一度気になるといても立ってもいられず、ゆあの家に走った。
 玄関の鍵は開いていて、だけど、何度呼んでも中から返事がなく。

 おそるおそる部屋に向かうと、ゆあが制服を着た状態でぐったり目を閉じていた。

 今日は土曜日、だよな。

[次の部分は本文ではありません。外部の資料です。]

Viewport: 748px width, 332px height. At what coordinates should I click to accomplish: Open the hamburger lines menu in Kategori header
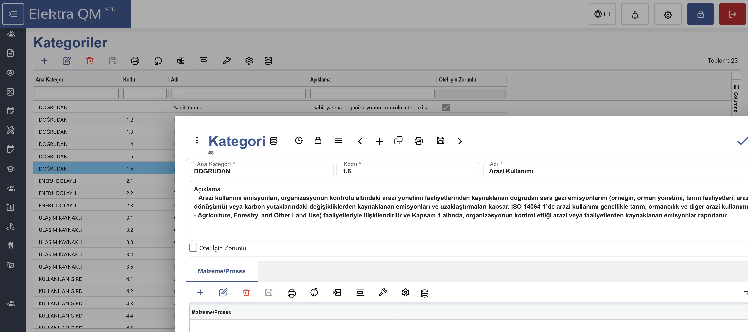[x=338, y=141]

と、カレンダーを確認して、速る心臓を押さえながら近づいた。

 湿気を帯びた空気が充満する重苦しい室内。
 床に落ちた体温計、ネクタイ、それから空っぽのペットボトル。
 制服のシャツから覗く汗ばんだ肌。
 ベッドからだらりと下がる青白い手……。

  死んでいるんじゃないかと。
 怖くて怖くて、うまく呼吸もできなかった。

『…………ゆあ?』

 俺の呼びかけにその瞳が薄っすらと開くまで、本当に生きた心地がしなかった。

『なんか欲しいのある? 何なら食えそう? まじで俺、なんでも買ってくるから』

『……冷たい水と、コーラとゼリー、……アイスもほしい、ザクザクじゃなくてふわってしたやつね、それから……昨日発売のポケカ、あと───』

『あー、もういい調子に乗るな』

『……、あとは、そばにいて』


 ふいに、心臓がドクドクッと狂った。
 おもむろに伸びてきたその手を、つい握り返してしまった。

 それから……
 ──────それから、そのあいだの記憶は曖昧だ。

 なにか、強い力で引っ張られたような覚えがある。

 気づいたときには、唇と唇が触れていた。



 “ざまあみろ”

 まだ梅雨が開け切らない七月の、湿気を帯びた重苦しい部屋の中。

 目の前の唇が、そう動いたような気がした。

 少し紅潮した頬も、冷たさを秘めた瞳も、唇の端に浮かんだ挑発的な笑みも。
 あまりに憎らしくて美しくて、俺はずっと、ゆあから目を離せずにいた。


────────────
──────……


 後日。
 七月十日、月曜日。

 俺は七夕祭でOKをもらったはずの彼女に振られた。
 さらに後日、彼女がゆあと付き合い始めたことを噂で知った。

 事の真相としては……、

 ────言うまでもないだろう。